In the study of immunobiological properties for 1 vaccination dose was taken 3.0 lg TCD ₅₀ / cm ³ .

The safety of the strain was studied on four sheep and two goats 6-12 months of age. Strain "MM / K-05" VBN was injected subcutaneously into the hairless area of the axillary region. Two sheep and two goats were vaccinated with a virus at a dose of 5.0 lg TCD ₅₀ / cm ³ (100 LDPE), the remaining animals (two sheep) at a dose of 4.0 lg TCD ₅₀ / cm ³ (100 LDPE).

For 21 days, the immunized animals remained clinically healthy. In three vaccinated animals at a dose of 5.0 lg TCD ₅₀ / cm for 4-9 days, an increase in body temperature to 40.1-40.5 ° C was observed for 2-4 days (Table 3).

The immunogenicity of the strain was determined by the results of the control infection of vaccinated animals with a virulent strain of BN virus at a dose of 1000 LD ₅₀ .

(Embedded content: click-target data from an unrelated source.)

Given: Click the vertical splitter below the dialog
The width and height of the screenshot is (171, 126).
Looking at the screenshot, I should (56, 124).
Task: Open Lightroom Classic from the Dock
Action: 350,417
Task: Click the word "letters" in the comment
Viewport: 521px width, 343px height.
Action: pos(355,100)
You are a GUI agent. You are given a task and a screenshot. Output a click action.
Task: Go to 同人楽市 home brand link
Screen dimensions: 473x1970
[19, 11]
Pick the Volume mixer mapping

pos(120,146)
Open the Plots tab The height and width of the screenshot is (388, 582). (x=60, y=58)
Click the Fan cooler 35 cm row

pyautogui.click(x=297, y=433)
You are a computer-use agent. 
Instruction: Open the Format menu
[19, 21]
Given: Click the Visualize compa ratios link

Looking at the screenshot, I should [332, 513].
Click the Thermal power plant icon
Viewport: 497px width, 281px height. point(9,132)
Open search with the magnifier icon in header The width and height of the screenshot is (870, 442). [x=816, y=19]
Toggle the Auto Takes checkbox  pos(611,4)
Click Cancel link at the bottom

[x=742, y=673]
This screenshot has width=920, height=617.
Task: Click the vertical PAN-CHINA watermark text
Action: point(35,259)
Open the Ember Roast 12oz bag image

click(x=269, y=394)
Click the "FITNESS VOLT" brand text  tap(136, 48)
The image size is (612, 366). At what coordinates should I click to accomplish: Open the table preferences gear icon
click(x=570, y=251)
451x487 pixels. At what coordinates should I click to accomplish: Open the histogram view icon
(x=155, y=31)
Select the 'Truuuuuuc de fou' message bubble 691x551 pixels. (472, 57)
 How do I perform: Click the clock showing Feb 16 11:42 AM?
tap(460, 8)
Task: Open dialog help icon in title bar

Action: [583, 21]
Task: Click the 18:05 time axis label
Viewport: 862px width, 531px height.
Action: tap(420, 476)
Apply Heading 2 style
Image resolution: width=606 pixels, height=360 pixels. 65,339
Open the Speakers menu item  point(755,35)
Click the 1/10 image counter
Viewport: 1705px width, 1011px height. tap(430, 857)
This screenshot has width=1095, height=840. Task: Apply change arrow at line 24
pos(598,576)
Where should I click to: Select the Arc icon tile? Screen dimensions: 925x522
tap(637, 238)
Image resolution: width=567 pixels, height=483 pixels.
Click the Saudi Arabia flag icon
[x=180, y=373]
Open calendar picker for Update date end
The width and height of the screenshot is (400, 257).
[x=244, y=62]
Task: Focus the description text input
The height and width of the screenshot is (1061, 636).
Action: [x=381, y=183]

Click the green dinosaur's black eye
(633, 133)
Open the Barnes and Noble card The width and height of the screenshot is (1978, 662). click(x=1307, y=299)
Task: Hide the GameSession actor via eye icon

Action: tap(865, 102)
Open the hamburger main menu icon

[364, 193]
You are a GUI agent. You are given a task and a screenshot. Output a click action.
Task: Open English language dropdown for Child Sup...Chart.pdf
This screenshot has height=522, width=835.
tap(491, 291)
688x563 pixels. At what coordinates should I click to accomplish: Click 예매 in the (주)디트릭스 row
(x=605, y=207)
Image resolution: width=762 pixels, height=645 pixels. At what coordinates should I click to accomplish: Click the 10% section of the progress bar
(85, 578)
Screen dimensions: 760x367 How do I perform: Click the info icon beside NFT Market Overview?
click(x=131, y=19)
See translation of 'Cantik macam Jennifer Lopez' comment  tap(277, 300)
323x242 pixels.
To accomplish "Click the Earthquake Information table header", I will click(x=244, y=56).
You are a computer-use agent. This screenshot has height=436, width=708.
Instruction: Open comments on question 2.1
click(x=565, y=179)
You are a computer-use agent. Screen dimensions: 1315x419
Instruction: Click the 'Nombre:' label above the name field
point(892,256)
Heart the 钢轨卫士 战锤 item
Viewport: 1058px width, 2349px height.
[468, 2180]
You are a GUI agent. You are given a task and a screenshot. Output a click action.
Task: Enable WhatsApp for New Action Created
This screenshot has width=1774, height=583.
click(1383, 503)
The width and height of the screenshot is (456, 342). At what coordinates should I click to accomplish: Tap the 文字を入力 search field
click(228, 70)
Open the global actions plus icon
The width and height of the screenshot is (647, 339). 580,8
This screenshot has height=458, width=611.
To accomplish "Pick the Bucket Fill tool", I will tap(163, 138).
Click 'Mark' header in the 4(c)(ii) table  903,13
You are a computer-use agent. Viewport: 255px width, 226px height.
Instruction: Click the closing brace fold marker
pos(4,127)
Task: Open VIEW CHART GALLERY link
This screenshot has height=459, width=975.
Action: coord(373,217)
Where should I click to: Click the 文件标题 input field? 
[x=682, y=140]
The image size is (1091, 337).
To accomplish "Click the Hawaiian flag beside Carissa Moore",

For this purpose, two sheep and one goat of 7–9 months of age were inoculated with BN virus at a dose of 3.0 lg TCD _{50 /} cm ³ (1 LDPE). In one sheep, after vaccination, an increase in body temperature to 40.4 ° C was noted.

21 days after vaccination, all vaccinated animals and one control were infected with a virulent strain. Together with these animals, sheep and goats were used, used in the experiment to determine the safety. Before infection in animals, the level of BH antibodies was determined in sera, the accumulation of which was 1: 8-1: 32.

The results of the experiment are presented in table.3.

The control sheep died on the 17th day after infection with clinical signs of BN (body temperature 42 ° C, diarrhea, depression), while the vaccinated animals remained clinically healthy throughout the observation period.

Table 3 Immunobiological properties of the culture strain "MM / K-05" virus of the Nairobi disease, adapted to the culture of PS cells. Grafted Dose (TCD ₅₀ ) Kind of animal Vaccine response Control infection results Duration tamper. reactions, (days) Maksim. temperature Lasts. tamper. reactions, (days) Maksim. temperature 10 ^5.0 Number 1 sheep 3 40.5 - 40,0 Number 2 sheep four 40.3 - 39.9 No. 3 goat 2 40,2 - 39.7 No. 4 goat 3 40.1 - 39.8 10 ^4.0 Number 5 sheep 2 40,2 one 40.1 Number 6 sheep 2 40.1 - 40,0 10 ^3.0 Number 7 sheep 2 40,4 - 40,0 Number 8 sheep 2 39.9 one 40,4 No. 9 goat 2 39.8 one 40.3 The control Sheep - 9 42.0

The data obtained show that the MM / K-05 strain adapted to the transplanted PS cell culture creates after 21 days in animals vaccinated with a dose of 3.0 lg TCD ₅₀ / cm ³ immunity against the virulent virus of Nairobi disease. The strain is weakly reactive and harmless to sheep vaccinated at doses of 4.0 and 5.0 lg TCD ₅₀ / cm ³ , it is not reversible and induces the formation of BH antibodies.

Claims (1)

An attenuated culture strain of the Nairobi sheep disease virus deposited in the collection of microorganism strains of GNU VNIIVViM, inv. No. 2589 dated 06/16/06, suitable for the development and manufacture of vaccine preparations.